* _Jobs_:
1 - In the discussion about storing data in-house versus with an outside company, who might more easily be enticed by a competitor to steal and sell your data?
2 - Write the next few sentences of the discussion about storing data in-house versus with an outside company, picking up after its last sentence.

* _Text shown_:

This argument is ridiculously flimsy.

There is much more of a profit motive to secure you as a long-term customer in a business model built around such, than in a single short-term gain that committing a felony and selling your information to a competitor would provide. However, a bitter or angry IT person might more easily be enticed by a competitor to steal and sell your data for a big cash payout.
@RationalGuy

I think you could find corruption and security weaknesses in outsourced companies, as well as your own. So then to me it becomes a matter of control. Do I control the data, or do I let someone else control it? Being a control freak... guess which way I'm leaning.
Hi Rational Guy,

Of course there have been criminals in-house before, but there is a measure of control that can be exerted internally ... from the use of careful hiring practices to how I treat my employees, and the good morale that results from that.

In the worse case, if such criminal behavior is inevitable, then there are mitigating technological actions which may be taken to minimize the data exposure and the subsequent damage

However, once your data is stored elsewhere bu someone else, then you are at the mercy of their security design, their hiring practices, and their morale issues from how they treat their employees (are their disgruntled employees placing me at risk?).

* _Given information_:
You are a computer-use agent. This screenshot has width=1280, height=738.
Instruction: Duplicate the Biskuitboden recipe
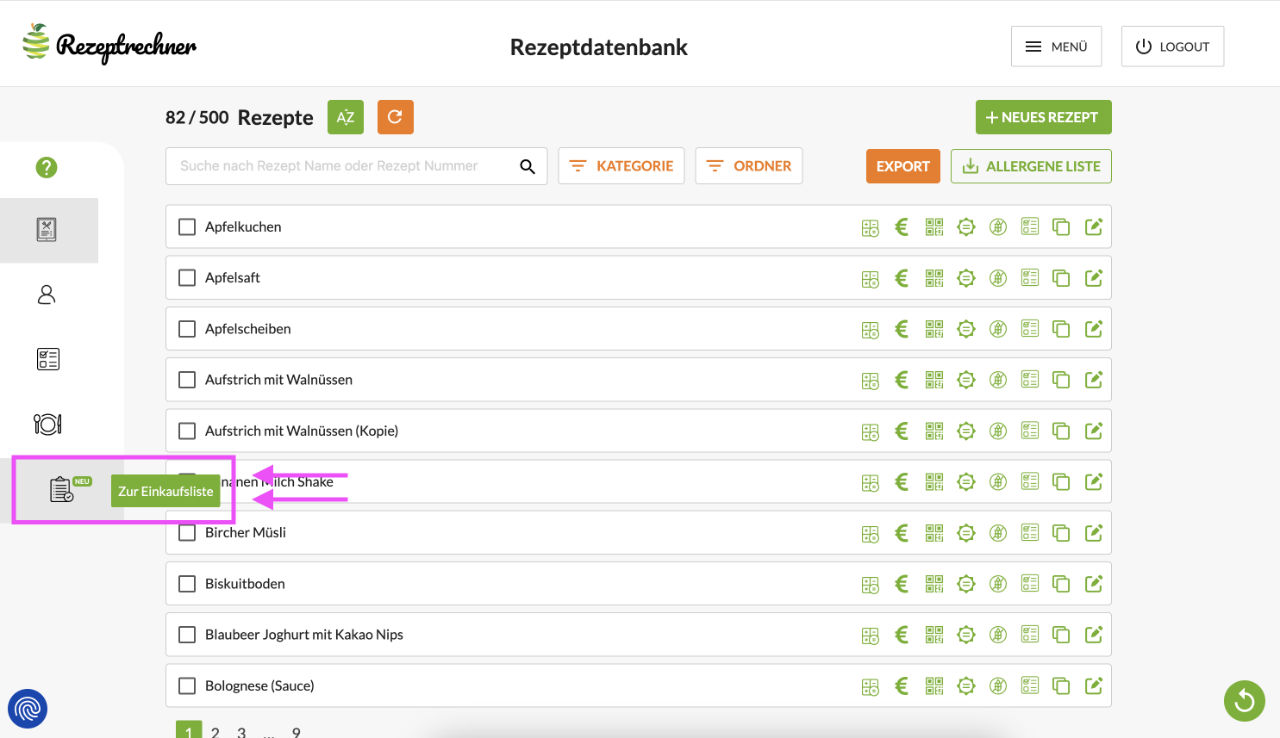pos(1061,583)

* _Answers to each task_:
1 - A bitter or angry IT person.

2 -
These are all risks that are beyond my control once lazily I pass off the responsibility for my data to someone else. I would prefer to run the minimal risk of an internal mistake rather than the unknown liabilities of an external vendor having the fate of my business in their hands.

All of which doesn't even address issues like real-time access to the data, loss of network connectivity causing a business stoppage, different privacy and data laws governing the location where the provider operates, and the risk of the provider simply going out of business (and leaving me high and dry without either the service or my precious data).

No, once you examine all the factors, the risk of out-sourcing any IT function is far too high to take.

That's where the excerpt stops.